━━━ Text provided

Program Features a Newly Commissioned Installation and Exhibitions by Local, Internationally Celebrated Artists
On the Horizon: Contemporary Cuban Art from the Jorge M. Pérez Collection
Chapter 2: Abstracting History: September 22, 2017–January 7, 2018
Chapter 3: Domestic Anxieties: January 19–April 8, 2018
Pérez Art Museum Miami (PAMM) presents On the Horizon: Contemporary Cuban Art from the Jorge M. Pérez Collection, an exhibition of over 170 works of art, spanning painting, drawing, photography, mixed-media and sculpture. The exhibition—PAMM’s largest dedicated Cuban art exhibition to date—is presented in three parts over the course of a year, and features a rich panorama of recent work produced by artists living both in Cuba and abroad. On the Horizon celebrates the recent generous gift of Cuban artworks donated to the museum by Jorge M. Pérez in December 2016, and includes a significant number of recent acquisitions purchased during the last year with funds provided as part of Pérez’s donation.
The selection includes multiple images of the horizon, and these works serve to structure the conceptual framework of the exhibition. The diverse meanings placed on the horizon—which include it as a symbol of longing, containment, or desire—radiate across the additional works on view. Produced in various media, such as painting, sculpture, drawing, video, and installation, these contemplative artworks help generate a discussion regarding the specificities of Cuba’s current physical, social, and political environment, as revealed through each artist’s personal experience and unique aesthetics.

━━━━━━
━━━ Data

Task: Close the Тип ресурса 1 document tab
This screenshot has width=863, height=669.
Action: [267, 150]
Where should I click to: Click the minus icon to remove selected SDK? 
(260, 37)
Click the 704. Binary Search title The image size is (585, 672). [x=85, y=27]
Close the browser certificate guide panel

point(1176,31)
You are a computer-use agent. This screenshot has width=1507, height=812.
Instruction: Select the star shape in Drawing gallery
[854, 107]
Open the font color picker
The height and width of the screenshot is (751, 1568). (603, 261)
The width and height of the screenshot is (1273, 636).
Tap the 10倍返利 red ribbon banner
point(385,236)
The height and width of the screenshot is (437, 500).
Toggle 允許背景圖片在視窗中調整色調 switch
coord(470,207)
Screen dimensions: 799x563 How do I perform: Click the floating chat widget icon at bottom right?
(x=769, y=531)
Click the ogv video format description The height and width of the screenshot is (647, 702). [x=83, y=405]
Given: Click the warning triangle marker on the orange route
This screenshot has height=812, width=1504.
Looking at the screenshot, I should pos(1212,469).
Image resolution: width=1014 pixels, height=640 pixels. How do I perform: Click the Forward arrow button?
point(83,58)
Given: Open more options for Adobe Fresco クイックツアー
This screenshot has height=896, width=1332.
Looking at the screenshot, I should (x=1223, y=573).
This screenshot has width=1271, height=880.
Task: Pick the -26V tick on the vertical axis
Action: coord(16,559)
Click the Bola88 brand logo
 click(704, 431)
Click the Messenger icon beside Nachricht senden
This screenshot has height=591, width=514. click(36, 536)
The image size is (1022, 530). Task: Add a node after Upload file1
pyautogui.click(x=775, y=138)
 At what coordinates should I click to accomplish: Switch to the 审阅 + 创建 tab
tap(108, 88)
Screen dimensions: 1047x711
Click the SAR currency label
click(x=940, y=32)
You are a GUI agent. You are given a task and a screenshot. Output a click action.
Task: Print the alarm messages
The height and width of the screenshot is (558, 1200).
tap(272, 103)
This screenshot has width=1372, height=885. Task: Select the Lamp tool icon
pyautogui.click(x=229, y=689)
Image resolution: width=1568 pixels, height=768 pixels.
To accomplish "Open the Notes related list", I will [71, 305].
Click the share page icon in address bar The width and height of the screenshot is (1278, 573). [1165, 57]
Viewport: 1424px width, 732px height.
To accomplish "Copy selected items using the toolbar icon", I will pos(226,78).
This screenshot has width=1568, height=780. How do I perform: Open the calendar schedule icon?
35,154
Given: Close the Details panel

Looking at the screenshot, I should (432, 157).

━━━━━━

What you need to do:
(1) Rewrite the passage of the PAMM exhibition text from "The selection includes" up to and including "and unique aesthetics.", substituting "meditative" for "contemplative".
(2) Carry the PAMM exhibition text forward from its last sentence.

Replies:
(1)
The selection includes multiple images of the horizon, and these works serve to structure the conceptual framework of the exhibition. The diverse meanings placed on the horizon—which include it as a symbol of longing, containment, or desire—radiate across the additional works on view. Produced in various media, such as painting, sculpture, drawing, video, and installation, these meditative artworks help generate a discussion regarding the specificities of Cuba’s current physical, social, and political environment, as revealed through each artist’s personal experience and unique aesthetics.

(2)
On the Horizon: Contemporary Cuban Art from the Jorge M. Pérez Collection is organized by PAMM Chief Curator Tobias Ostrander. This exhibition is presented by City National Bank with additional support provided by Cidade Matarazzo, Crystal & Co., and Pomellato.
Haroon Mizra: A C I D G E S T
July 21, 2017–May 20, 2018
Haroon Mirza (b. 1977, London; lives in London) is a multimedia artist who works with audiovisual materials, electronic equipment, amplifiers, and found objects to create immersive environments and kinetic sculptures. His work amplifies phenomena that are often imperceptible––such as electricity––and seeks to create or distort the relationship between optics and acoustics, giving unexpected visual and sensorial analogs to what we hear. Mirza uses a particular visual and material vocabulary to modify architectural spaces, including colored neon and sculptural acoustic foam, creating installations that offer a precise, highly mediated experience of sound and light.
PAMM has commissioned Mirza to produce a new work for its double-height gallery. For this project, A C I D G E S T, he created a specialized technical system that transmits an electrical current through speakers and light-emitting diodes (LEDs) that act in coordination with one another so that different colors are activated by corresponding noise frequencies. This system produces a choreographed experience of sound and light based on a concrete poem the artist has created, which serves as a score for a dynamic installation that redefines our phenomenological experience of the space.
Haroon Mirza: A C I D G E S T is organized by PAMM Associate Curator Diana Nawi. This exhibition is presented by John Varvatos with additional support provided by Knight Foundation.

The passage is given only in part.